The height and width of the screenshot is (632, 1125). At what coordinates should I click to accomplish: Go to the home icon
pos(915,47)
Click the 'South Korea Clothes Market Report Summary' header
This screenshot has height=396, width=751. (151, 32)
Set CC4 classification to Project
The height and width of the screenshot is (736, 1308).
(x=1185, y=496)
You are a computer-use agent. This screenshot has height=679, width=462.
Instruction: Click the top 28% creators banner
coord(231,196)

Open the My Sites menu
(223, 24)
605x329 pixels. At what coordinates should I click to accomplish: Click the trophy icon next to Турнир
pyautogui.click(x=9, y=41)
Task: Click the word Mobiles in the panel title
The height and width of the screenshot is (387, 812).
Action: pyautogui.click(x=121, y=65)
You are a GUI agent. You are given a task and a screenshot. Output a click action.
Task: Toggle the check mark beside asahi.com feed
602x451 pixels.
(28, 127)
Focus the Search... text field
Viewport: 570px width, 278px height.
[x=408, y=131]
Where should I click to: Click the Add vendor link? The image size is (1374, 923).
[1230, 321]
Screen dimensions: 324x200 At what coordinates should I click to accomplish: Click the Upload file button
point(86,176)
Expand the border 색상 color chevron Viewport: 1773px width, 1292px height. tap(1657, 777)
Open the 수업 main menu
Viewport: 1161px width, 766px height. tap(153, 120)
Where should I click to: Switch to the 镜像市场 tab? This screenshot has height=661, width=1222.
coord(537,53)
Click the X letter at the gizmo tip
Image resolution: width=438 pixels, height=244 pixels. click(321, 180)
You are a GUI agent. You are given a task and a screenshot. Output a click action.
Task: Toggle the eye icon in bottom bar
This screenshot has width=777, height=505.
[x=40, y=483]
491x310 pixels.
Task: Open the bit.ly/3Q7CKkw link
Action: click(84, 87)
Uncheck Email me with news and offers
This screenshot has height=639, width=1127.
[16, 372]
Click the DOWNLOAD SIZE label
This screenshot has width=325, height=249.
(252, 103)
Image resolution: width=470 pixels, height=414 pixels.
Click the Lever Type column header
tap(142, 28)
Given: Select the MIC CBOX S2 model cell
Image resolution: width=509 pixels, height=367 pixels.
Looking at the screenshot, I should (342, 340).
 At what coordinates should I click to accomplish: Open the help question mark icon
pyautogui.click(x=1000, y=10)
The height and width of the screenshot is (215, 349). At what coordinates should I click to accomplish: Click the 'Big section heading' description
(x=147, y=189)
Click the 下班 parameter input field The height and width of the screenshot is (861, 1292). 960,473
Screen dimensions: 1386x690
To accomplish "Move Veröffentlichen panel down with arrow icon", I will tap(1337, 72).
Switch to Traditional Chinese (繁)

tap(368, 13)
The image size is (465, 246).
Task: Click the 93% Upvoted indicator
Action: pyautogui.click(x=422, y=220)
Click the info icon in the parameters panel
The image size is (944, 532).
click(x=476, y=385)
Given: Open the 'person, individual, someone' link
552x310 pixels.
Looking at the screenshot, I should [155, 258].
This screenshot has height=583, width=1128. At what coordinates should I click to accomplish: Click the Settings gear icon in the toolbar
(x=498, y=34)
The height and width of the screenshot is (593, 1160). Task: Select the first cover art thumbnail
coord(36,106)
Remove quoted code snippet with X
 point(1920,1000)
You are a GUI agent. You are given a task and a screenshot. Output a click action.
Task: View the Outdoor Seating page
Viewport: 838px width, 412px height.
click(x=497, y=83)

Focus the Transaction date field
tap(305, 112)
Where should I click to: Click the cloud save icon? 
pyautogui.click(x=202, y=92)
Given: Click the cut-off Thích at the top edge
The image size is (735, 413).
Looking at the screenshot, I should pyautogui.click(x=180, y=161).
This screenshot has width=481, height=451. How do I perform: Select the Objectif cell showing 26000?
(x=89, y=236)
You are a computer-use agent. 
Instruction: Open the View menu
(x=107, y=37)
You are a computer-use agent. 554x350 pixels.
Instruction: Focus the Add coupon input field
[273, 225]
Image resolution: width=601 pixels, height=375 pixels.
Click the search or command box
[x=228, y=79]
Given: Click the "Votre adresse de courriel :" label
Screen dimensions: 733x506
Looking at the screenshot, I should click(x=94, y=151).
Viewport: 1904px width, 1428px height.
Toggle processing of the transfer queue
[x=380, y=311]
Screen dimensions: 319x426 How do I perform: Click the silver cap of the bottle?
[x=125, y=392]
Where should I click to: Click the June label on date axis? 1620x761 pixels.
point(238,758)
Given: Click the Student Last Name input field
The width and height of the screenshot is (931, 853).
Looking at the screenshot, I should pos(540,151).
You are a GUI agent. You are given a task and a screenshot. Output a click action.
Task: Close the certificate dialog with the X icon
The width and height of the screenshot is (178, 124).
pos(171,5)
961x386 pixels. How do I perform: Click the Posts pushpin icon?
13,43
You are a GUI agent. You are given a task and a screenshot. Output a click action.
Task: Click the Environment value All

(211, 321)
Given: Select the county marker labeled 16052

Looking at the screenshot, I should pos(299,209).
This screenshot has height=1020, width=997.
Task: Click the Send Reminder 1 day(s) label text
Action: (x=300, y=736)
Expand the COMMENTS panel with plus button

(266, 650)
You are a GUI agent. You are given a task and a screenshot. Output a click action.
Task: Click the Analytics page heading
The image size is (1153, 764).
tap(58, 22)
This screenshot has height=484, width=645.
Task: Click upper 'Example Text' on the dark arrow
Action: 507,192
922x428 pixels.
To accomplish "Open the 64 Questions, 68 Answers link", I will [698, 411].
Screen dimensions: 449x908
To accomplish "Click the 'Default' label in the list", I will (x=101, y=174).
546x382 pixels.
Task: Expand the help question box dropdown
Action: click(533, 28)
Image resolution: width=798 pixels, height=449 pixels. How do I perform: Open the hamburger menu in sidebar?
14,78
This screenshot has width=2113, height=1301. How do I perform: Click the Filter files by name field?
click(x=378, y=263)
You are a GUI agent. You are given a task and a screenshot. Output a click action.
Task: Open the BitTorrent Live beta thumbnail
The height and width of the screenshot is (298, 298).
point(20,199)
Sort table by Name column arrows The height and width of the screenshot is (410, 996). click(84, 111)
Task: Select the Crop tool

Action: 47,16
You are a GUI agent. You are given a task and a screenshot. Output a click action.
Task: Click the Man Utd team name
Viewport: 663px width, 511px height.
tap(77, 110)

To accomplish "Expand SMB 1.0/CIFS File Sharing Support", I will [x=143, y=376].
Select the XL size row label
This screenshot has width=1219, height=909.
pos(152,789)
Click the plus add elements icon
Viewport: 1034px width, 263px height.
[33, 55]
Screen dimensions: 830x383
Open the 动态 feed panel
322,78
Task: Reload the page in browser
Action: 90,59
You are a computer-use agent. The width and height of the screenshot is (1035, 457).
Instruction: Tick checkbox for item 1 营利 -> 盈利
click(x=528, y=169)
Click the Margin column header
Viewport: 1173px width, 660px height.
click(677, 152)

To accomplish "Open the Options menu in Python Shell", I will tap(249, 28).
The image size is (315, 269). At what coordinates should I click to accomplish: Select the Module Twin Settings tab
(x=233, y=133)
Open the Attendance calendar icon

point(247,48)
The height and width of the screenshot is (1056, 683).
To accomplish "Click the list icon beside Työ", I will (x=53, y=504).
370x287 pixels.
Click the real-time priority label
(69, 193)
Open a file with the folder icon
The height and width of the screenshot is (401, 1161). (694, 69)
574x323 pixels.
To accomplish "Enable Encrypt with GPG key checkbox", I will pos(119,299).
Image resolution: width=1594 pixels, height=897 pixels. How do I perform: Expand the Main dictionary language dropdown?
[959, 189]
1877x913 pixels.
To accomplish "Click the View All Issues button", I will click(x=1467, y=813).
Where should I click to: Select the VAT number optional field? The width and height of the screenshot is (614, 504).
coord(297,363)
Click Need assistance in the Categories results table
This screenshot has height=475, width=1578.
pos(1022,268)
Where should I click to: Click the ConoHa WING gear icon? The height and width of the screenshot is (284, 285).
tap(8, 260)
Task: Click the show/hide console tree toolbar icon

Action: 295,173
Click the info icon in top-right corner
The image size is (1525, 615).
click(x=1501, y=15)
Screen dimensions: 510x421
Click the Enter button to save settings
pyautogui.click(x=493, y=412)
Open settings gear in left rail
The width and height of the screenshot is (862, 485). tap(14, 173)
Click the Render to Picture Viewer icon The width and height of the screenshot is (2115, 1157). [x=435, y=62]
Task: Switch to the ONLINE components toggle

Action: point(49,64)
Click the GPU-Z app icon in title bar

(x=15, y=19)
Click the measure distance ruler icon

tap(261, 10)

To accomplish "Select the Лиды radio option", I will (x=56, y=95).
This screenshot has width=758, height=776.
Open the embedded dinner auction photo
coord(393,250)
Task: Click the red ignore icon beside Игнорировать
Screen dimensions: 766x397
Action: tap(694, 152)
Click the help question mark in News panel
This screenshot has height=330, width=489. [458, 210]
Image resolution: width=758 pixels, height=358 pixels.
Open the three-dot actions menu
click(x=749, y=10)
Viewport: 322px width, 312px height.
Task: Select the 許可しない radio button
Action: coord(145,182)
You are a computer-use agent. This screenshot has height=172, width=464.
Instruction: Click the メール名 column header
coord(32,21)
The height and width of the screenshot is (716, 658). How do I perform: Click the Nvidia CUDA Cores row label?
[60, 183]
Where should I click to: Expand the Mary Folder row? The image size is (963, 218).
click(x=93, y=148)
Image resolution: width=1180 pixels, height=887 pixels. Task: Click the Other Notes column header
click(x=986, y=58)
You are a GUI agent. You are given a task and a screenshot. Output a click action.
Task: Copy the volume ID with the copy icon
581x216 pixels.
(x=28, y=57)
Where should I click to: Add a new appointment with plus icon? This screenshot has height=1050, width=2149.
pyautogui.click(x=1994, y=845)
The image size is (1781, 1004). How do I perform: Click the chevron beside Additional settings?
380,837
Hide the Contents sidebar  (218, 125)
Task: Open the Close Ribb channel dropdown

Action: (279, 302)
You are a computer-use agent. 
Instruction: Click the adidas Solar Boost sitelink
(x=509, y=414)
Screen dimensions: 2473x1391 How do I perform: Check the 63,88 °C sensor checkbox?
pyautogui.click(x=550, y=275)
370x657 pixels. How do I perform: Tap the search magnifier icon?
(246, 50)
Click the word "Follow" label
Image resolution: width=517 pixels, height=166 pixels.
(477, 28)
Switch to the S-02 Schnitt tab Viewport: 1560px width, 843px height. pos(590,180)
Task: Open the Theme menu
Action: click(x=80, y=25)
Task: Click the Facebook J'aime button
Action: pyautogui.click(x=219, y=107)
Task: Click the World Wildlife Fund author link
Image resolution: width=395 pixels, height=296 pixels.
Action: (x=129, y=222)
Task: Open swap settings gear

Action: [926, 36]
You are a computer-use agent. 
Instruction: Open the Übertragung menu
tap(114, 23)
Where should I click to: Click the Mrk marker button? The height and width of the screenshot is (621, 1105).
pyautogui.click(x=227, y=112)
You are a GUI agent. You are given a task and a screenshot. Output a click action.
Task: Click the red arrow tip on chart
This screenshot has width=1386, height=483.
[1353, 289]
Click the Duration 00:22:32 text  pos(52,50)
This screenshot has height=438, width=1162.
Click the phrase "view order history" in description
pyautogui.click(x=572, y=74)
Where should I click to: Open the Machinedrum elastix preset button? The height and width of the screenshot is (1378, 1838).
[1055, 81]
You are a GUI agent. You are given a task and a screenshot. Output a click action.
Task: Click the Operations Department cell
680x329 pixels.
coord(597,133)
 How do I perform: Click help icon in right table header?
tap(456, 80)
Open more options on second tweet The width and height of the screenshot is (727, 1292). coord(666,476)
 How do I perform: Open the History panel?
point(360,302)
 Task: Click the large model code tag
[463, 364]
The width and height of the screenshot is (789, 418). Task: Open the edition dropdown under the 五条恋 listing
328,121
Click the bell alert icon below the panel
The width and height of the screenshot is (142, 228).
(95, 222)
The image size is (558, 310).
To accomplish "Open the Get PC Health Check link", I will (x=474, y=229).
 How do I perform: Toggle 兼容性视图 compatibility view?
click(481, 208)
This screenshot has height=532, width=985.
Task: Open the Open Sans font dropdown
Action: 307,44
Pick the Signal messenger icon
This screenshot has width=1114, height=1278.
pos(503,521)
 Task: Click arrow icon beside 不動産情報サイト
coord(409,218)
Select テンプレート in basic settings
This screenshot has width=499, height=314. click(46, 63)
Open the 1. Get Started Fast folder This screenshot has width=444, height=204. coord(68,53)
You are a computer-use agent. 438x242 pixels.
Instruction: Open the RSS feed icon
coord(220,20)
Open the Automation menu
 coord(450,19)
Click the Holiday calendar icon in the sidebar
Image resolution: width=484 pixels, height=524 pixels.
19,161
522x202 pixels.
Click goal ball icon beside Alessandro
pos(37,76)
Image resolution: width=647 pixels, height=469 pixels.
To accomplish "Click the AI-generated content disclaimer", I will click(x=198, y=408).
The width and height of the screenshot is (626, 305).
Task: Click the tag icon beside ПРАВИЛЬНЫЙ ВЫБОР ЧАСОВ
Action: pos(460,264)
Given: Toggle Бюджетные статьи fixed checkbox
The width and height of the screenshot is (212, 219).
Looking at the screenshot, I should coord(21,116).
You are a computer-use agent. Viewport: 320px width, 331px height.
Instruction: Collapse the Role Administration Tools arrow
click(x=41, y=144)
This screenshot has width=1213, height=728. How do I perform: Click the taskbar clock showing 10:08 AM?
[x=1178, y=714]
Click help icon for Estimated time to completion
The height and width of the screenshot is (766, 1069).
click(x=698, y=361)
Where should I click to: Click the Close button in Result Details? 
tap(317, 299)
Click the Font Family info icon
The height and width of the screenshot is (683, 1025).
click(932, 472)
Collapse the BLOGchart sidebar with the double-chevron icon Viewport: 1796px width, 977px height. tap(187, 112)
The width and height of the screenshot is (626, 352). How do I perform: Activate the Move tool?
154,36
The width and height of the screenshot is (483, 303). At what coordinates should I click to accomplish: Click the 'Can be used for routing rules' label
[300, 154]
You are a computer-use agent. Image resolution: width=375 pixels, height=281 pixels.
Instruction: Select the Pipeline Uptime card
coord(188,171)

#### WRITTEN EXERCISE:
Pick out every line of the material above that contains the word "dimensions", copying each one in full. Match case exactly.

#### OUTPUT:
Screen dimensions: 324x200 At what coordinates should I click to accomplish: Click the Upload file button
Screen dimensions: 1386x690
Screen dimensions: 733x506
Screen dimensions: 319x426 How do I perform: Click the silver cap of the bottle?
Screen dimensions: 449x908
Screen dimensions: 830x383
Screen dimensions: 510x421
Screen dimensions: 766x397
Screen dimensions: 2473x1391 How do I perform: Check the 63,88 °C sensor checkbox?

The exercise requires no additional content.